*** Opening Given records ***
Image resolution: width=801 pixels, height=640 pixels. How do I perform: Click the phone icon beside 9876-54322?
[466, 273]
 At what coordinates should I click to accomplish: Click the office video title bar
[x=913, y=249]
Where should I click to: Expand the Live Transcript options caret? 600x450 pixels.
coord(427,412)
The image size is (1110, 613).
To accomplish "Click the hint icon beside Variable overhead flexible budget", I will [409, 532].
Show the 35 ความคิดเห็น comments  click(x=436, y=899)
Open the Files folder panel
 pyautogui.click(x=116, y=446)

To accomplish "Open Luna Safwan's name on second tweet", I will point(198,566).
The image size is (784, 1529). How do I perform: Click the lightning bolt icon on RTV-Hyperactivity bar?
*** Closing Given records ***
**Instructions for the task:** Filter the preceding entries down to the lines with "size".

**Answer:**
The image size is (1110, 613).
The image size is (784, 1529). How do I perform: Click the lightning bolt icon on RTV-Hyperactivity bar?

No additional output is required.